Da staunt unser deutscher Schriftsteller: Schon zum Frühstück gibt es hier fruchtiges Eis. Und mit viel Gezuckertem, den Dolci, geht es den ganzen Tag weiter. Eine kulinarische Insel-Reise.

Als ich mit einem Leihwagen vom Flughafen Catanias aus ankomme, empfiehlt mir die junge Frau an der Rezeption, das Abendessen ganz in der Nähe, bei Peppino, einzunehmen. Dort sei immer etwas los, und außerdem gebe es bei Peppino besonders gute Dolci.

Ich bin reichlich spät, aber das macht nichts – sagt Giovanni, mein Berater und Kellner.

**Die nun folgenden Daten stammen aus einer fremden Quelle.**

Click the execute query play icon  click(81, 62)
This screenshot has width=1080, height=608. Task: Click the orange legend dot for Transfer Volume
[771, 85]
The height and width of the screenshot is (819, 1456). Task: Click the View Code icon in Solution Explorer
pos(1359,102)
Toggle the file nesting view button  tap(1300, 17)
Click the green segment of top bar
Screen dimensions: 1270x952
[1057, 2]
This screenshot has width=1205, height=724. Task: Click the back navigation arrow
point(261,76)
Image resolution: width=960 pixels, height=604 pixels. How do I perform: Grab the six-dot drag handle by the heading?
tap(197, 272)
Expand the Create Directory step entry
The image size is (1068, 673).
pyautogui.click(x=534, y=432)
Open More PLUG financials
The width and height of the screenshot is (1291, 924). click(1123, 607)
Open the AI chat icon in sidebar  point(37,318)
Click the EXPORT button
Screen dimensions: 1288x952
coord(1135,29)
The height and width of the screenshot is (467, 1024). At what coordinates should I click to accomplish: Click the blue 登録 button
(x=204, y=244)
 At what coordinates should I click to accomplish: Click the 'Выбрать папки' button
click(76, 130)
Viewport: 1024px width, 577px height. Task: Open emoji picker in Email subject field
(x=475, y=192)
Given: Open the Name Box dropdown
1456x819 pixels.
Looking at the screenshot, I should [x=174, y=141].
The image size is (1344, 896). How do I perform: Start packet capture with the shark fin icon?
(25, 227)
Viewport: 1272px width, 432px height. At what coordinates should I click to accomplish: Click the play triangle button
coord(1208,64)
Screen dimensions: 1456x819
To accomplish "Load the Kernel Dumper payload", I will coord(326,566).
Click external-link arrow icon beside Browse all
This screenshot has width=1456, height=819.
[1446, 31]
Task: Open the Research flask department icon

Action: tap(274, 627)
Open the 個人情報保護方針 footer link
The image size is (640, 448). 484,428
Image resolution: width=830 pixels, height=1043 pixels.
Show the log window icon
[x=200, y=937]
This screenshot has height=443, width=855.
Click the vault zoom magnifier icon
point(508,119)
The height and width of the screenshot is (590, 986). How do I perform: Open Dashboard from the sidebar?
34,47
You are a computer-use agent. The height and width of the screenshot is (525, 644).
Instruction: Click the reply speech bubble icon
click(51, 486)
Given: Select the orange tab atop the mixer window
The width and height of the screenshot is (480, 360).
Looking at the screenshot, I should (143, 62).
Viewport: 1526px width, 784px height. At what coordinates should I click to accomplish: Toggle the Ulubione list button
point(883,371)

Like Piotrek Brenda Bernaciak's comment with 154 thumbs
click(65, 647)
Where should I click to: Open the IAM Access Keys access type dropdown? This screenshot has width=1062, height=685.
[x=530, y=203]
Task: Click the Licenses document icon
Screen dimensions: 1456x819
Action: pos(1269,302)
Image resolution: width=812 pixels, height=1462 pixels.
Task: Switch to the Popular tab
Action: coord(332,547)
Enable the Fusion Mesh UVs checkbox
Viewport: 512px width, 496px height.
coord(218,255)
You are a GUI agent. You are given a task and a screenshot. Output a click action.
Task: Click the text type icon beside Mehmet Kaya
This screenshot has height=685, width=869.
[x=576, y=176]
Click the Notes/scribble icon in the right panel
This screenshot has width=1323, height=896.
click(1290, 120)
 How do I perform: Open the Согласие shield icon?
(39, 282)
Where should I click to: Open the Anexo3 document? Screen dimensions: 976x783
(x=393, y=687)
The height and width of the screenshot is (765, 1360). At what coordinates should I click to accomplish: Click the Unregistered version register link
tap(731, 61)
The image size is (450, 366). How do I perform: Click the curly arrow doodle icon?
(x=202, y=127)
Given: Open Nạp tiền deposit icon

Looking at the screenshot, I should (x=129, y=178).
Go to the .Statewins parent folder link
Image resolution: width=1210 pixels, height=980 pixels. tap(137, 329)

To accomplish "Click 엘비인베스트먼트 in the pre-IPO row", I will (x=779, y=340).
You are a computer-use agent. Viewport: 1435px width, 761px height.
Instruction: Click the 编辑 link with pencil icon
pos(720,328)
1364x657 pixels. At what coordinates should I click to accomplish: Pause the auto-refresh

Vorne, an der kleinen Bar im Eingang, soll ich zunächst Platz nehmen und auf Kosten des Hauses einen der guten Liquori trinken, die nicht nur alle hausgemacht sind, sondern deren Grundstoffe auch aus eigenem Anbau stammen. Es gibt Zitronen-, Zimt-, Schokoladen- oder Kräuterlikör, und jeder dieser Liquori beruht auf uralten Rezepten, die bis zu den Zeiten der Römer zurückreichen.

Als ich alle Liquori probiert habe, ist mein Appetit auf die klassischen italienischen Gerichte längst verflogen. Ich sehne mich höchstens noch nach etwas weiterem Süßen, und als ich Giovanni das sage, nickt er nur bestätigend mit dem Kopf: Die Dolci, erklärt er, seien die zweite sizilianische Mahlzeit, und sie seien eindeutig die raffiniertere. Die Sizilianer liebten die Dolci mehr als alles andere, mehr als Pasta, Fleisch, Fisch, ja, die Dolci seien die ureigenste sizilianische Küche, basierend auf den Früchten und Aromen der Insel, auf Orangen, Zitronen, Mandeln und schwerem, süßem Wein, Produkten eines Sonnenlandes, das mit Hilfe der Dolci den hohen Temperaturen trotze. Wer will, wenn es derart heiß ist wie auf Sizilien, viel Fleisch und Fisch essen? fragt Giovanni und antwortet gleich selbst: Niemand, kein Mensch. Wenn es sehr heiß ist, mehr als dreißig, vierzig Grad, ernährt man sich manchmal den ganzen Tag über nur von Dolci. Sie beinhalten alles, was der Körper zum Leben braucht, das Süße wie das Bittere, sie sind unsere eigentliche Mahlzeit, und wir wetteifern um nichts mehr als darum, die besten herzustellen. Jede gute sizilianische Familie hat ihre eigenen Rezepte, jede hat ihr Dolci-Wissen, ist das nicht fantastisch?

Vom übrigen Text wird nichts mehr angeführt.